▸ Materials provided:
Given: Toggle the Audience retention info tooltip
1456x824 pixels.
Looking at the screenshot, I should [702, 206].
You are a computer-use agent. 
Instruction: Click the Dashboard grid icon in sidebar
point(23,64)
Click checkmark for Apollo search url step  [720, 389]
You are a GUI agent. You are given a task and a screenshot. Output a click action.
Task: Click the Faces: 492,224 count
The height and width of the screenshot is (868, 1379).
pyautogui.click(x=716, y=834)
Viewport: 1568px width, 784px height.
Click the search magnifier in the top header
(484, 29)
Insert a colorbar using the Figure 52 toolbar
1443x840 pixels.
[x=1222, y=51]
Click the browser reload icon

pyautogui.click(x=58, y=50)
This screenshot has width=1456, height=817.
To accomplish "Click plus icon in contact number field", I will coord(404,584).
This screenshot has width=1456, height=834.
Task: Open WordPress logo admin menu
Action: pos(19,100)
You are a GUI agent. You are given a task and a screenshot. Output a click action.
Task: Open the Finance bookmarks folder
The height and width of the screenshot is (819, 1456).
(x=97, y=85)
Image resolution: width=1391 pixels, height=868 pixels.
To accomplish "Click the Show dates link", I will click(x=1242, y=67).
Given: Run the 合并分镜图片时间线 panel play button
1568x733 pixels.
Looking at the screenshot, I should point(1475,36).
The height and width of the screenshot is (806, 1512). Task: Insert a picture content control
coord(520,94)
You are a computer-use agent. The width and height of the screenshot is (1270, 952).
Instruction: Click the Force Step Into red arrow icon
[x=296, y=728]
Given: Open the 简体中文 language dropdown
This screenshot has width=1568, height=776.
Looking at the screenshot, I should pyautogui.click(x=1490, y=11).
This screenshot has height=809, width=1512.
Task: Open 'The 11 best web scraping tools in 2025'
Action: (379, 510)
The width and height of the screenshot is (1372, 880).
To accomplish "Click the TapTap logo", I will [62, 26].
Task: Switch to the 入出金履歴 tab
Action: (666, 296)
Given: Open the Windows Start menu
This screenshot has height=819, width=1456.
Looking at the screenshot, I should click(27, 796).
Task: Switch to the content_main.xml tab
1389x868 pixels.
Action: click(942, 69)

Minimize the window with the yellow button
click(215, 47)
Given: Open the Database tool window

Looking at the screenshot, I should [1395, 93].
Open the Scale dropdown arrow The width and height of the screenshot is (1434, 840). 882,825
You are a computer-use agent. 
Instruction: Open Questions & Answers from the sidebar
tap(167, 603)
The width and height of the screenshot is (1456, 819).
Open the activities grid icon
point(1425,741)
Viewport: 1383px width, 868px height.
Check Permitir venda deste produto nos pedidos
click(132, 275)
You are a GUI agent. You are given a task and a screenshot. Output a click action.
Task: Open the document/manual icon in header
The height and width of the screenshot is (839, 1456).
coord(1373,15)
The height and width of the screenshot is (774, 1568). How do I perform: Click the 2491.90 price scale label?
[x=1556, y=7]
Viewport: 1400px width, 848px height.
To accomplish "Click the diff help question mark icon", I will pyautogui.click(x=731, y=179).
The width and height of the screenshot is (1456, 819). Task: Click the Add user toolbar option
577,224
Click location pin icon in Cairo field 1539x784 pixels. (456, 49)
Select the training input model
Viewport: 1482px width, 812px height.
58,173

▸ Aim of the exercise:
Write out a verbatim copy of the data, beginning with its first line and ending with the line that contains "Given: Open the 简体中文 language dropdown".

▸ Answer to the problem:
Given: Toggle the Audience retention info tooltip
1456x824 pixels.
Looking at the screenshot, I should [702, 206].
You are a computer-use agent. 
Instruction: Click the Dashboard grid icon in sidebar
point(23,64)
Click checkmark for Apollo search url step  [720, 389]
You are a GUI agent. You are given a task and a screenshot. Output a click action.
Task: Click the Faces: 492,224 count
The height and width of the screenshot is (868, 1379).
pyautogui.click(x=716, y=834)
Viewport: 1568px width, 784px height.
Click the search magnifier in the top header
(484, 29)
Insert a colorbar using the Figure 52 toolbar
1443x840 pixels.
[x=1222, y=51]
Click the browser reload icon

pyautogui.click(x=58, y=50)
This screenshot has width=1456, height=817.
To accomplish "Click plus icon in contact number field", I will coord(404,584).
This screenshot has width=1456, height=834.
Task: Open WordPress logo admin menu
Action: pos(19,100)
You are a GUI agent. You are given a task and a screenshot. Output a click action.
Task: Open the Finance bookmarks folder
The height and width of the screenshot is (819, 1456).
(x=97, y=85)
Image resolution: width=1391 pixels, height=868 pixels.
To accomplish "Click the Show dates link", I will click(x=1242, y=67).
Given: Run the 合并分镜图片时间线 panel play button
1568x733 pixels.
Looking at the screenshot, I should point(1475,36).
The height and width of the screenshot is (806, 1512). Task: Insert a picture content control
coord(520,94)
You are a computer-use agent. The width and height of the screenshot is (1270, 952).
Instruction: Click the Force Step Into red arrow icon
[x=296, y=728]
Given: Open the 简体中文 language dropdown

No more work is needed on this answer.